The rotary was the engine of choice throughout WWI because of its excellent power to weight ratio, (relatively) good reliability, and lack of susceptibility to action damage. They were even flown home with one cylinder shot off, although the developing vibration must have been rather disconcerting! Because there are no reciprocating parts, they are relatively smooth, unlike inline engines.

The Omega’s valve-in-piston arrangement was bound to be improved, and this was achieved with the 7-cylinder Type A which was the first monosoupape (single valve) design. This brought a new level of simplicity and reliability to the 7-cylinder concept that quickly developed into a 9-cylinder arrangement. This 9-cylinder variant became one of the most widely used engines of WWI.
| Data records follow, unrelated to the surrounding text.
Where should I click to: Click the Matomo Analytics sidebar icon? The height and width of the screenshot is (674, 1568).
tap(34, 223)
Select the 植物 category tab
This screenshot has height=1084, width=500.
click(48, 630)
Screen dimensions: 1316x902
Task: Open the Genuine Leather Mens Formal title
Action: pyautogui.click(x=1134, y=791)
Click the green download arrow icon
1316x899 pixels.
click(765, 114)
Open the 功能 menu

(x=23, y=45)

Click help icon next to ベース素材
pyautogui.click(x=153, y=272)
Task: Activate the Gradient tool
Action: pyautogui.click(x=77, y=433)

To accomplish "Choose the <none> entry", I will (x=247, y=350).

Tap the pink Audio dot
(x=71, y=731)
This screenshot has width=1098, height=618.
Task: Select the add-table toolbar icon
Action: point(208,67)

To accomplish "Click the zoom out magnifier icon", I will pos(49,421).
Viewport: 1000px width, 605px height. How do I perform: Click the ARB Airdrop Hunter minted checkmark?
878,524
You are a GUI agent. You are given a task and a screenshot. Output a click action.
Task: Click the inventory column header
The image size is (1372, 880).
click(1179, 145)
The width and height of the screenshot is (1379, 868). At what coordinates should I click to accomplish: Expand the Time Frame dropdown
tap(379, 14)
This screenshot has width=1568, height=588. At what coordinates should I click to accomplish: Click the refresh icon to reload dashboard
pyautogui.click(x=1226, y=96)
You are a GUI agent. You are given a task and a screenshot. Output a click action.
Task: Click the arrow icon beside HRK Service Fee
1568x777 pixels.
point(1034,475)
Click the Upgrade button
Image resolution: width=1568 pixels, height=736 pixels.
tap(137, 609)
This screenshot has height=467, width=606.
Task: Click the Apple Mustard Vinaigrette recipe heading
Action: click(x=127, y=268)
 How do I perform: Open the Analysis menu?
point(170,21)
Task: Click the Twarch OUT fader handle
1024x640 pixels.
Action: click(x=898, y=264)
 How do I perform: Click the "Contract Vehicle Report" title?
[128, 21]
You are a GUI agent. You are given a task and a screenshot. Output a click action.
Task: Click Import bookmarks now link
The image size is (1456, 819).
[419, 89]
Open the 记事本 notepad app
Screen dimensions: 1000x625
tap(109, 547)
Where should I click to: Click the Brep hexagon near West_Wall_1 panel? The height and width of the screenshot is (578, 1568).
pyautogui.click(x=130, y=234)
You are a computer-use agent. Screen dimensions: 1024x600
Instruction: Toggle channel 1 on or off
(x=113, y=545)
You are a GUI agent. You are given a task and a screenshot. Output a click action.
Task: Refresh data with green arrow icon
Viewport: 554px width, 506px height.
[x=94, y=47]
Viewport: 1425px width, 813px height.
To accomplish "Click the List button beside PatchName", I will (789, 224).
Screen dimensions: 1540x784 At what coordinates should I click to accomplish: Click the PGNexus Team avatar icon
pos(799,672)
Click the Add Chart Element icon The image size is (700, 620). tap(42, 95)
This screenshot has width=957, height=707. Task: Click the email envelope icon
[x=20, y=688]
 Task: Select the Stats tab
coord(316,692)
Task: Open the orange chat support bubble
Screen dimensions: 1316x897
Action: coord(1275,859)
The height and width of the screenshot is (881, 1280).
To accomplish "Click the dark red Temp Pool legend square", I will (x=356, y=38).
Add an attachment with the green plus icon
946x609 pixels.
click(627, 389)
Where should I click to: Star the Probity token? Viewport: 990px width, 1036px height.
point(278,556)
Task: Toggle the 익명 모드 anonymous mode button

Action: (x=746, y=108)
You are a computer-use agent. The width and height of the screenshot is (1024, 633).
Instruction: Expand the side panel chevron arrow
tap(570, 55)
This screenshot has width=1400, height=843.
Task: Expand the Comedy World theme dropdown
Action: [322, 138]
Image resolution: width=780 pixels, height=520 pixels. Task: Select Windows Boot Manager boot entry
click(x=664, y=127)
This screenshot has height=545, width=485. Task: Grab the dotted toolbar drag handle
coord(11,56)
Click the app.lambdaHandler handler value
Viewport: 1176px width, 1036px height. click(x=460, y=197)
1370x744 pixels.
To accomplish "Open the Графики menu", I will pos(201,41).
Rated at 80hp, the 7-cylinder Type A only had a brief period of popularity, powering early variants of the Avro 504, the Avro 511, a Bristol-Coanda monoplane and the Sopwith Pup, as the more powerful 9-cylinder version became the preferred option by manufacturers. There was also a brief flirtation with what we would now describe as Variable Valve Timing which can be spotted on the Type A on display at the Solent Sky Museum, Southampton. [Gnome Type A at Solent Sky.jpg] Engine speed could be controlled by varying the opening time and extent of the exhaust valves using levers acting on the valve tappet rollers, but this was not successful and was later abandoned due to engines overheating and a scorching of the valves.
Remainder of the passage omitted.